* _SHORT EXERCISE_
Return every row below word for word, leaving out the pictures.

START RECORD EXCERPTS

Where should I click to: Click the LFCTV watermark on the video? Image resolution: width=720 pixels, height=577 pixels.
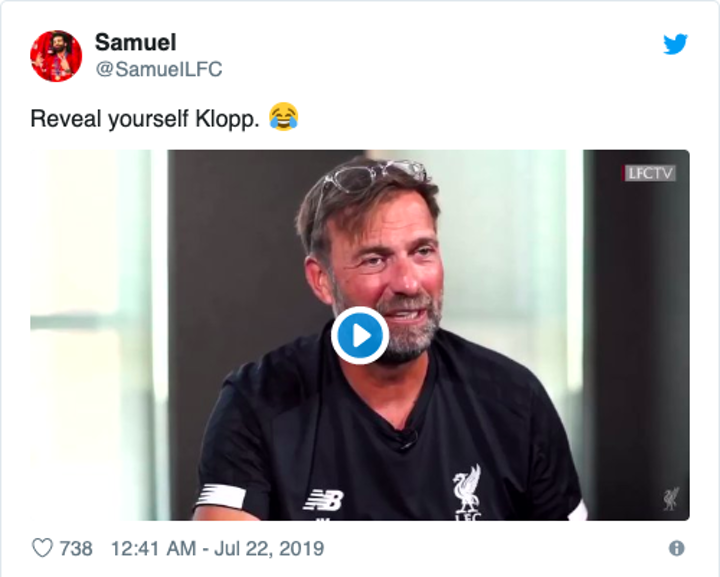coord(651,173)
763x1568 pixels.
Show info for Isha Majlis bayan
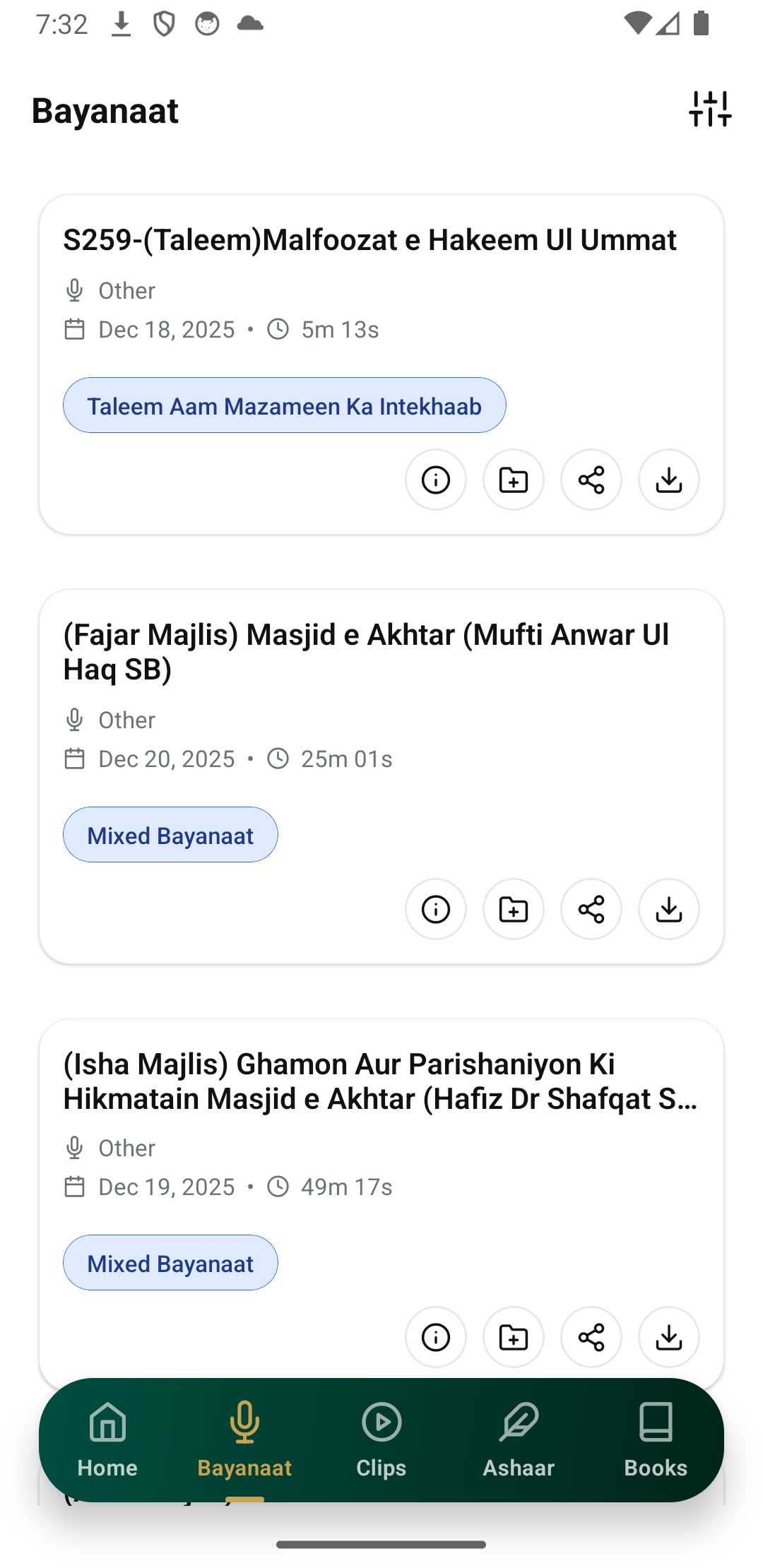[x=436, y=1337]
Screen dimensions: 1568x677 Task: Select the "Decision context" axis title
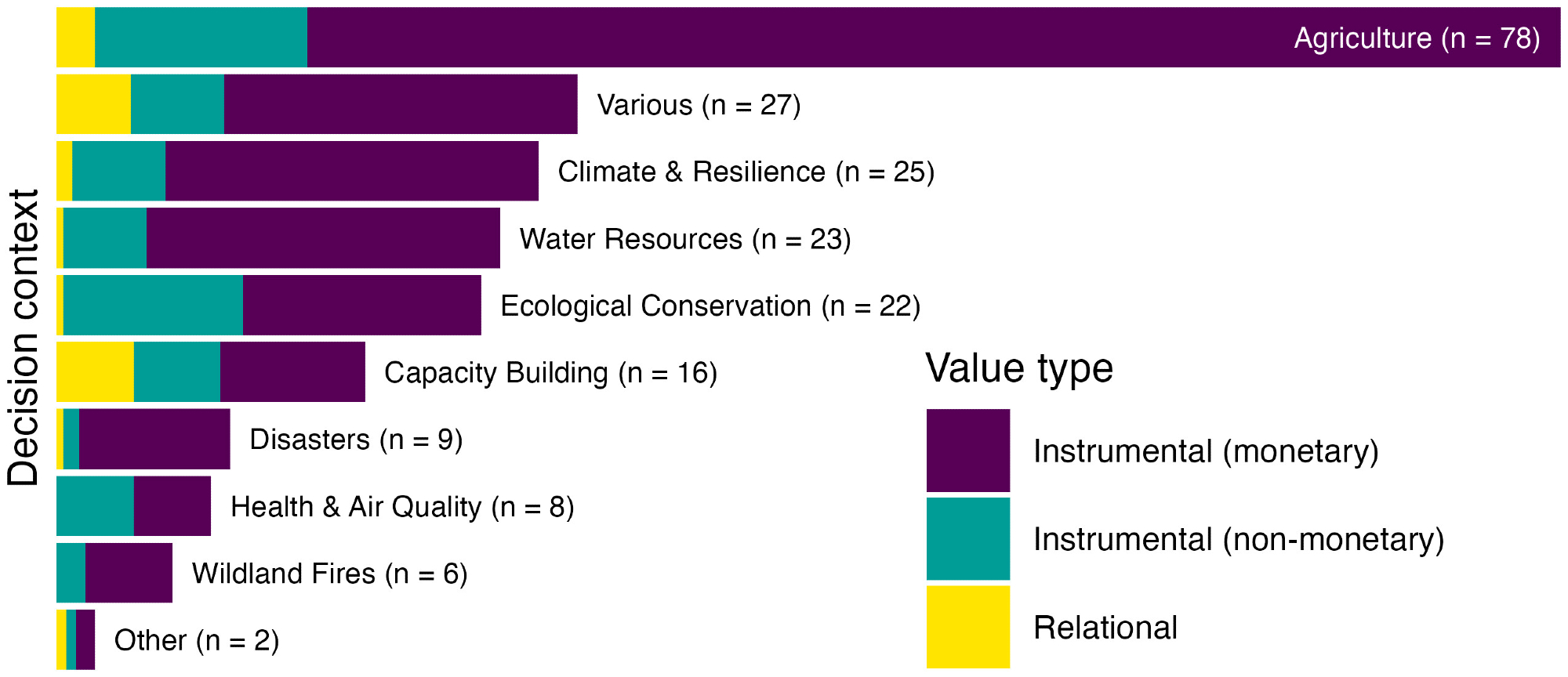tap(24, 338)
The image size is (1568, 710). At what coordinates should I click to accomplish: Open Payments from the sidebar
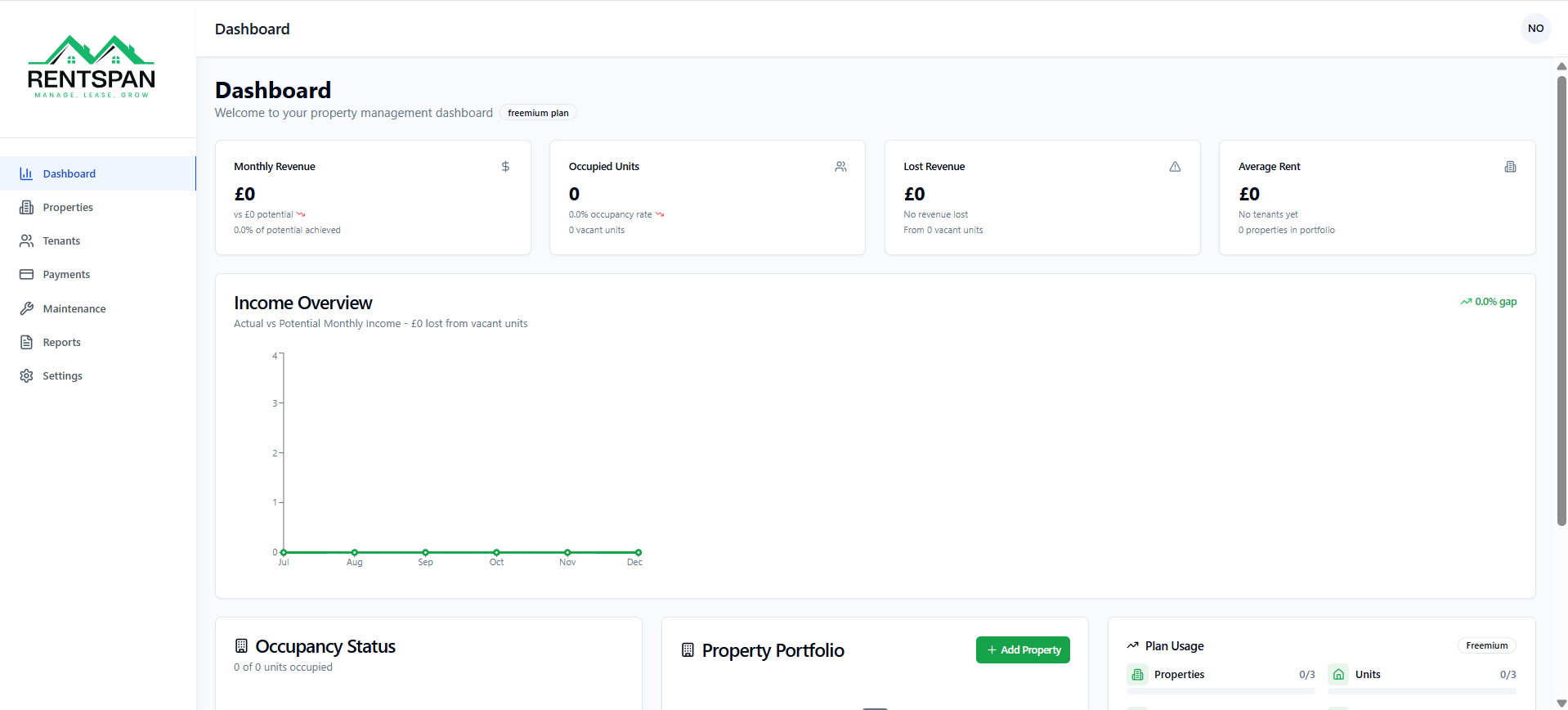(x=66, y=275)
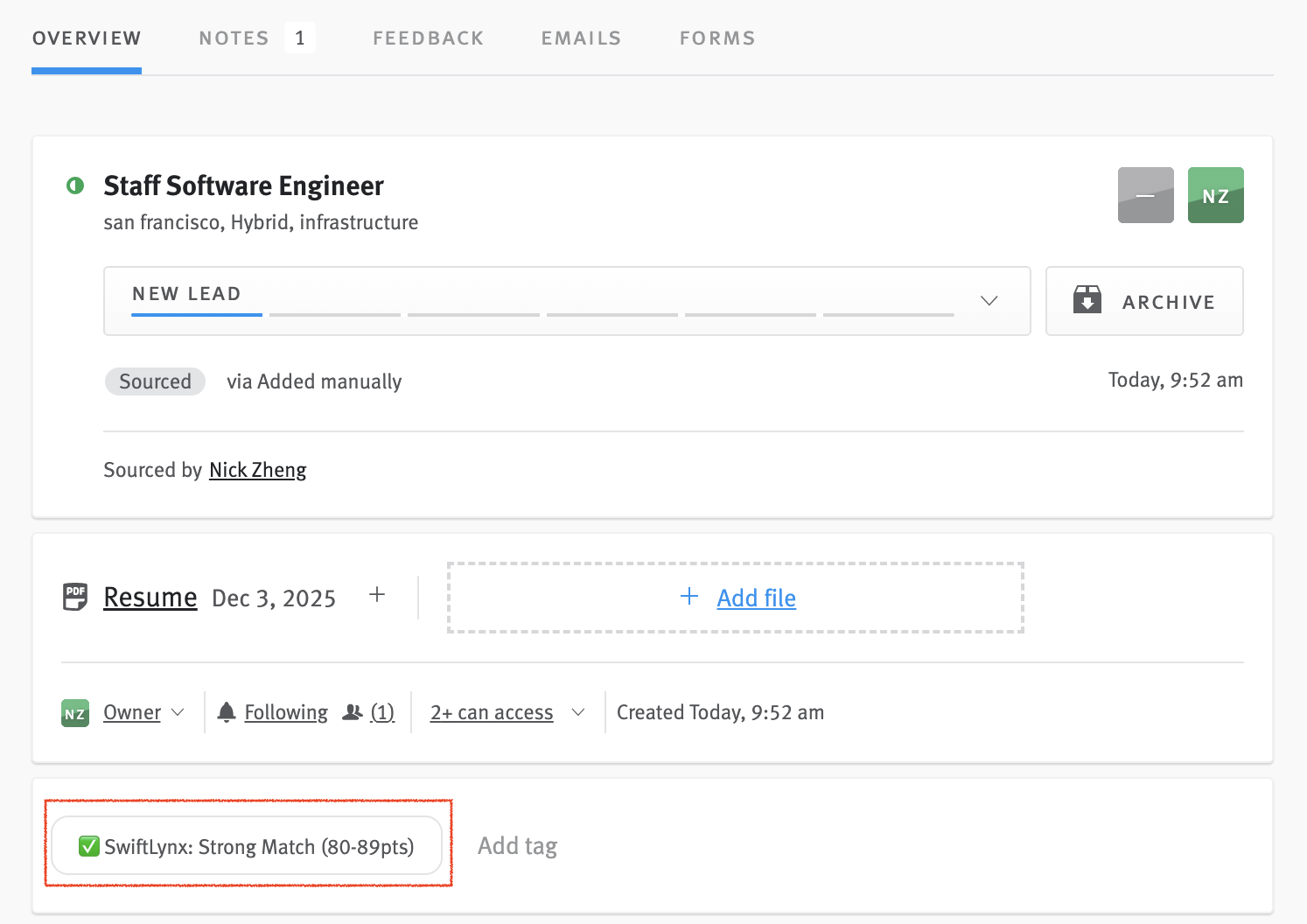Click the followers people icon

(x=353, y=711)
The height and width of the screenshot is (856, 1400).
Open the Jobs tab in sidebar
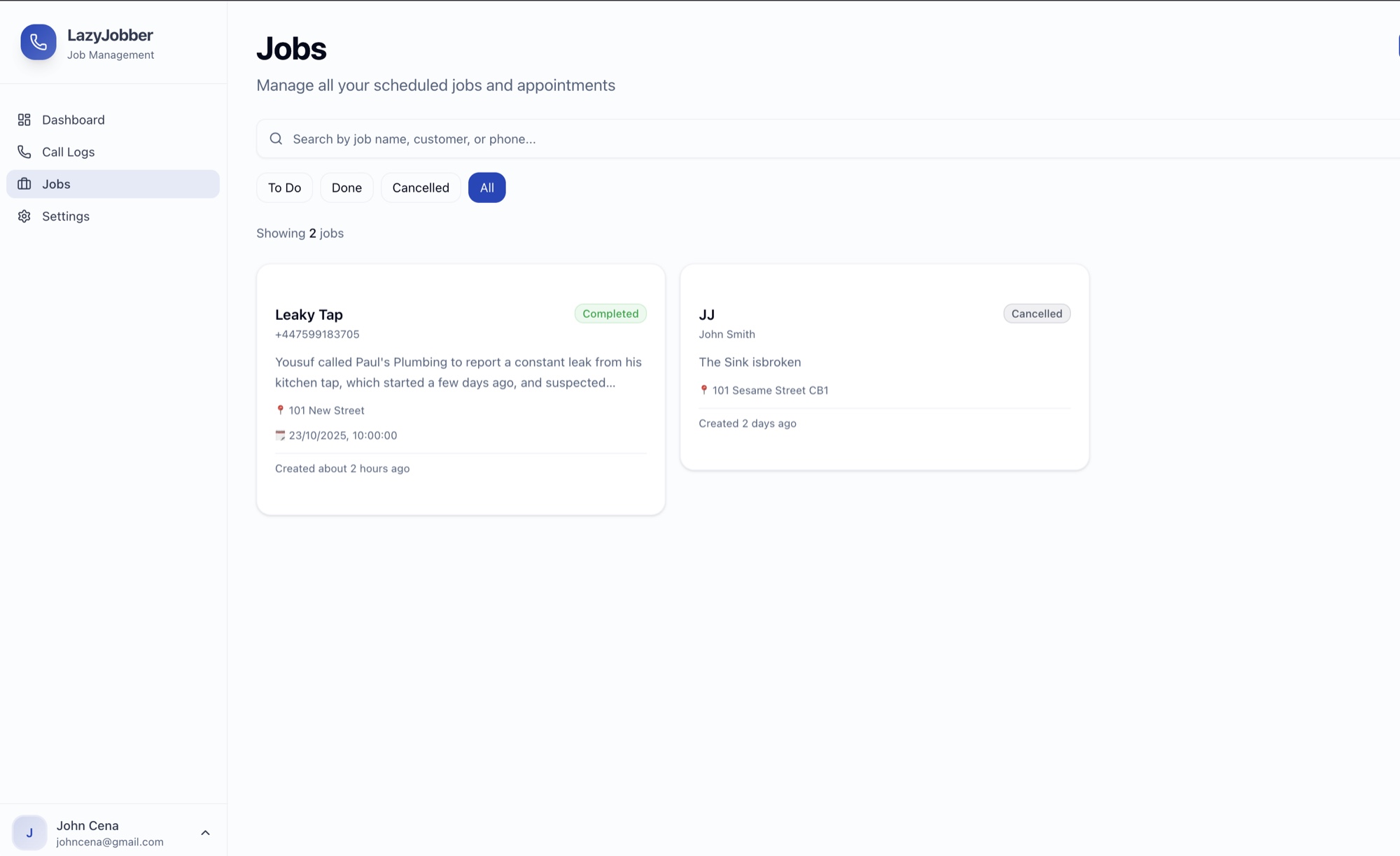(56, 183)
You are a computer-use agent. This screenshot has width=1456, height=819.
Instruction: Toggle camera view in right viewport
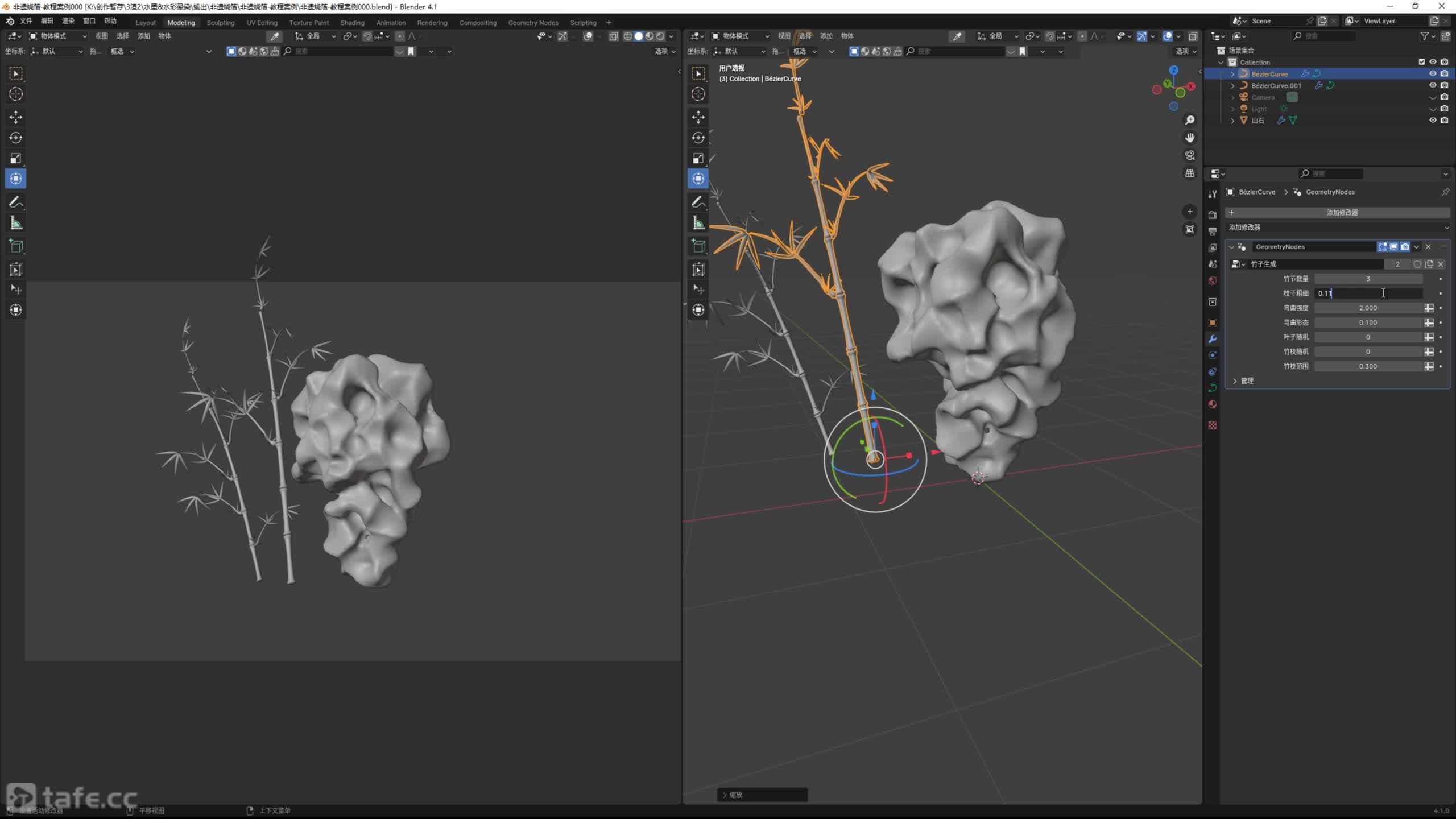click(x=1190, y=155)
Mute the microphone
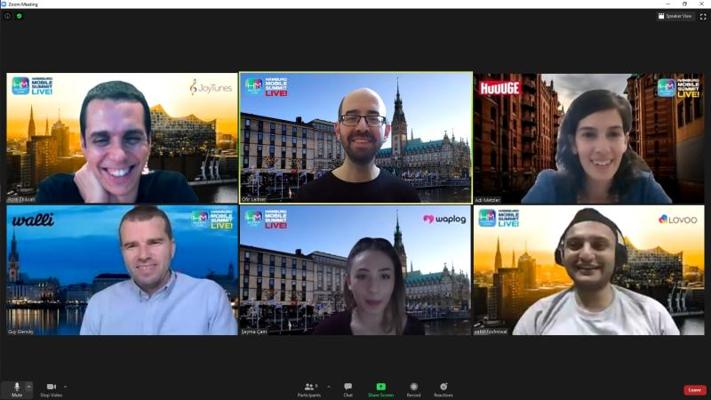This screenshot has width=711, height=400. pyautogui.click(x=17, y=390)
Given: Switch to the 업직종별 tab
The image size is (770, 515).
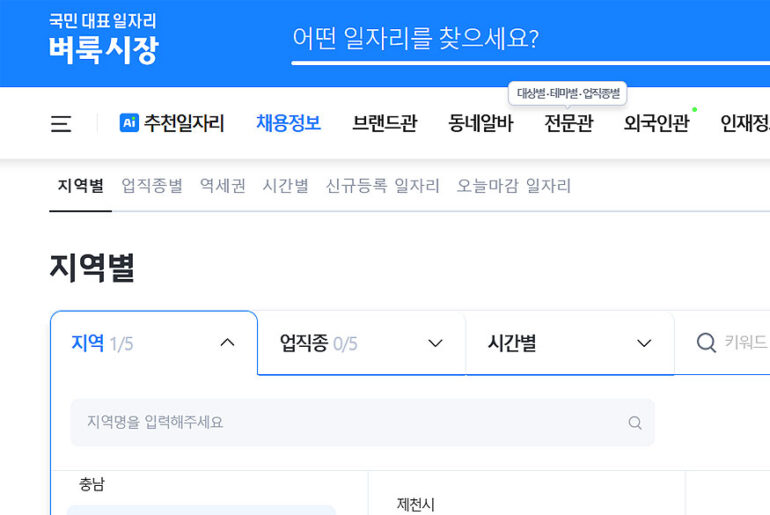Looking at the screenshot, I should pyautogui.click(x=152, y=186).
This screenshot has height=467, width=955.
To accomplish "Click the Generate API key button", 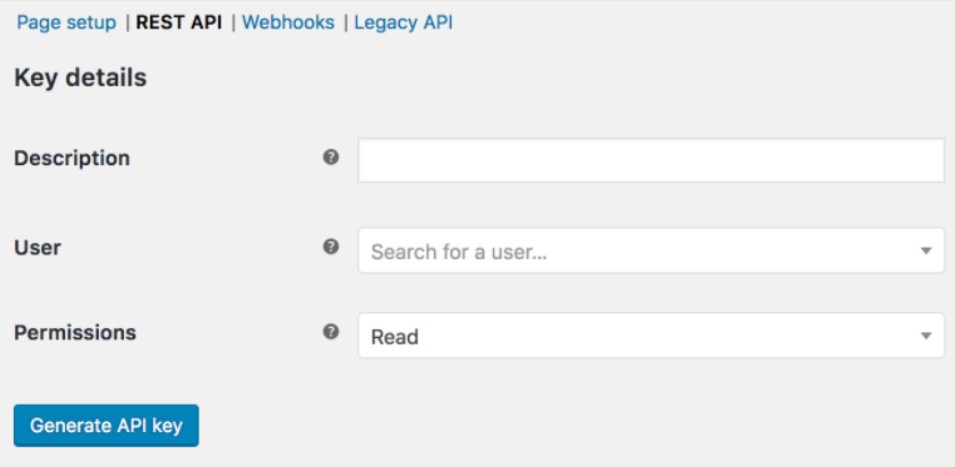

END RECORD EXCERPTS

* _EXPECTED ANSWER_
Where should I click to: Click the LFCTV watermark on the video? Image resolution: width=720 pixels, height=577 pixels.
coord(651,173)
763x1568 pixels.
Show info for Isha Majlis bayan
[x=436, y=1337]
Screen dimensions: 1568x677 Task: Select the "Decision context" axis title
tap(24, 338)
The image size is (1568, 710). At what coordinates should I click to accomplish: Open Payments from the sidebar
(x=66, y=275)
Click the followers people icon

(x=353, y=711)
The height and width of the screenshot is (856, 1400).
Open the Jobs tab in sidebar
(56, 183)
You are a computer-use agent. This screenshot has width=1456, height=819.
Instruction: Toggle camera view in right viewport
click(x=1190, y=155)
Mute the microphone
This screenshot has width=711, height=400. pyautogui.click(x=17, y=390)
Given: Switch to the 업직종별 tab
The image size is (770, 515).
Looking at the screenshot, I should pyautogui.click(x=152, y=186).
This screenshot has height=467, width=955.
To accomplish "Click the Generate API key button", 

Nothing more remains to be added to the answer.